▸ Document passage
########

If conditions remain favorable, firefighters will begin fall prescribed burning on the Deschutes National Forest this week. Multiple burns are planned starting this Wednesday and Thursday on the Sisters and Bend-Fort Rock ranger districts.

Beginning Wednesday, the Bend-Fort Rock Ranger District is planning multiple days of burn operations about 5 miles north of Hole in the Ground and 22 miles southeast of La Pine. It could take up to four days to complete all three burn units, covering a total of about 1,400 acres.

These units were previously prescribed burned in 2006 and the project will help maintain reduced hazardous fuels. Due to the location, the public may see smoke in the Fort Rock area and along Hwy 31.

The Sisters Ranger District is planning a burn unit on Wednesday about 4 miles north of Sisters. This 92 acre burn will include traffic flaggers on Forest Service Road 1102 (Indian Ford Road).

########

Lines of data:
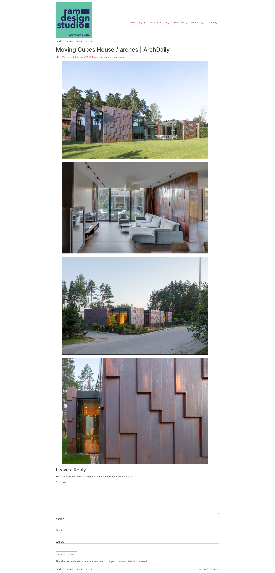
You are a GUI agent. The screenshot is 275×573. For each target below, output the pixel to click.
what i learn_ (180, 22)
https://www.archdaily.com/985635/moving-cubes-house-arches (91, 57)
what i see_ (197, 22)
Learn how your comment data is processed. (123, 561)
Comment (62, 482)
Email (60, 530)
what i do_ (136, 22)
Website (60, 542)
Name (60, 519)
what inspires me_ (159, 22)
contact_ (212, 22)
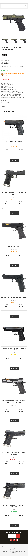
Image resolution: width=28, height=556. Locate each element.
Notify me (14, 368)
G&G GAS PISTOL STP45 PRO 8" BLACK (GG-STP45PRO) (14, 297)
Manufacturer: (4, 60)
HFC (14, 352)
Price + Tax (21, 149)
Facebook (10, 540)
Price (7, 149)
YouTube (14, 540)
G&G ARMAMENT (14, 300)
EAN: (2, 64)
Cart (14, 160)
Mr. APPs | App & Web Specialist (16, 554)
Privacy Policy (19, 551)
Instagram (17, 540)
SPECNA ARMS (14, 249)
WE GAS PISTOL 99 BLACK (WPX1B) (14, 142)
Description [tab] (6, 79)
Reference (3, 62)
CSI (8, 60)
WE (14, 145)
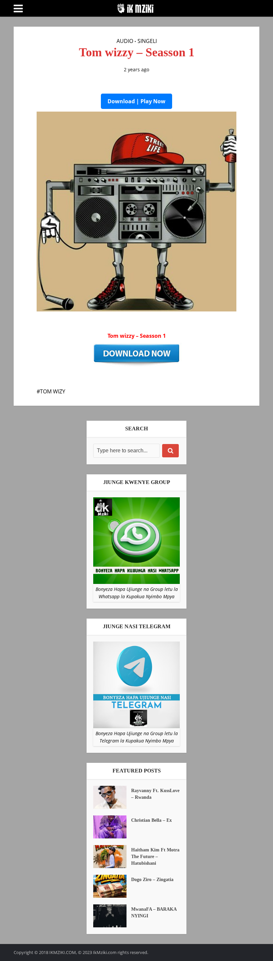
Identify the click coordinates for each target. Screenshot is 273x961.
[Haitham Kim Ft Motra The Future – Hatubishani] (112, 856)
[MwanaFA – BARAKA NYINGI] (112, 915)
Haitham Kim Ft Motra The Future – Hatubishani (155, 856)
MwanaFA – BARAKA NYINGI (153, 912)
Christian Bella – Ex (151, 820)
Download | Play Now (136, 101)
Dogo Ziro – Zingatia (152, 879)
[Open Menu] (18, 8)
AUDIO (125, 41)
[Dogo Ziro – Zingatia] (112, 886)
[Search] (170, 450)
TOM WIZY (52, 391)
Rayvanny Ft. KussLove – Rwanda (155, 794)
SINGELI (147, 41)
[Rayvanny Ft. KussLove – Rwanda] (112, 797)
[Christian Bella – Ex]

########

▸ Tasks to complete
a) In the prescribed burning notice, how large is the burn planned about 4 miles north of Sisters?
b) Copy the part of the prescribed burning notice starting at "If conditions remain" and ending at "about 1,400 acres.".

▸ Correct answers
a) 92 acres.

b)
If conditions remain favorable, firefighters will begin fall prescribed burning on the Deschutes National Forest this week. Multiple burns are planned starting this Wednesday and Thursday on the Sisters and Bend-Fort Rock ranger districts.

Beginning Wednesday, the Bend-Fort Rock Ranger District is planning multiple days of burn operations about 5 miles north of Hole in the Ground and 22 miles southeast of La Pine. It could take up to four days to complete all three burn units, covering a total of about 1,400 acres.